*** Opening Extracted material ***
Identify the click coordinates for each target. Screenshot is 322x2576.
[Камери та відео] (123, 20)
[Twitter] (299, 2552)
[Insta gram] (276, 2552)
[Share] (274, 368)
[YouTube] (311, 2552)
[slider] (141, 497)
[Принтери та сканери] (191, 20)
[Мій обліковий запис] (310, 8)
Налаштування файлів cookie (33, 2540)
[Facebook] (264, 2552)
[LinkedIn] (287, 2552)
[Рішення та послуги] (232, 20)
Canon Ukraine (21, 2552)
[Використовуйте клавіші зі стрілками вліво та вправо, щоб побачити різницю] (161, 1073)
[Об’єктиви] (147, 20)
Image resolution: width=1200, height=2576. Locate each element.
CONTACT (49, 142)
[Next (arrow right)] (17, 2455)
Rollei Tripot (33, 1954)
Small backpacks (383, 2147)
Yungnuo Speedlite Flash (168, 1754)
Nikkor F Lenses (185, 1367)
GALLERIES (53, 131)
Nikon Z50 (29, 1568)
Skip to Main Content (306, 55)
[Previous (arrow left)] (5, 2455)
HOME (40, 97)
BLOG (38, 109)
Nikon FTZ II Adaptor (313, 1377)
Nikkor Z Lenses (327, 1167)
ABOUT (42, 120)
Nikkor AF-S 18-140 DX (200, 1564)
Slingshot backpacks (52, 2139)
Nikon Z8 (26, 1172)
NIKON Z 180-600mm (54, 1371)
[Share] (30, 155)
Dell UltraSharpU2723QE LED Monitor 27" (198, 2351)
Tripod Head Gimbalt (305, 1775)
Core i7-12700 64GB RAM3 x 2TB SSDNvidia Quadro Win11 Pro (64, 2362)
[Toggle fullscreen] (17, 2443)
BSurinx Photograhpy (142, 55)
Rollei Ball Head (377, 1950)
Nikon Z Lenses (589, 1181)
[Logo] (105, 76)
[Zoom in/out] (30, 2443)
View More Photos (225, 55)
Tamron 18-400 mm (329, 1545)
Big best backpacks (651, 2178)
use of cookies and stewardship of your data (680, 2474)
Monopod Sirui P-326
*** Closing Extracted material ***
Take from the material above the lines running from the one with "Skip to Main Content (306, 55)" through the one with "Nikon Z Lenses (589, 1181)", and repeat them exactly, with nothing else.

Skip to Main Content (306, 55)
[Previous (arrow left)] (5, 2455)
HOME (40, 97)
BLOG (38, 109)
Nikon FTZ II Adaptor (313, 1377)
Nikkor Z Lenses (327, 1167)
ABOUT (42, 120)
Nikkor AF-S 18-140 DX (200, 1564)
Slingshot backpacks (52, 2139)
Nikon Z8 (26, 1172)
NIKON Z 180-600mm (54, 1371)
[Share] (30, 155)
Dell UltraSharpU2723QE LED Monitor 27" (198, 2351)
Tripod Head Gimbalt (305, 1775)
Core i7-12700 64GB RAM3 x 2TB SSDNvidia Quadro Win11 Pro (64, 2362)
[Toggle fullscreen] (17, 2443)
BSurinx Photograhpy (142, 55)
Rollei Ball Head (377, 1950)
Nikon Z Lenses (589, 1181)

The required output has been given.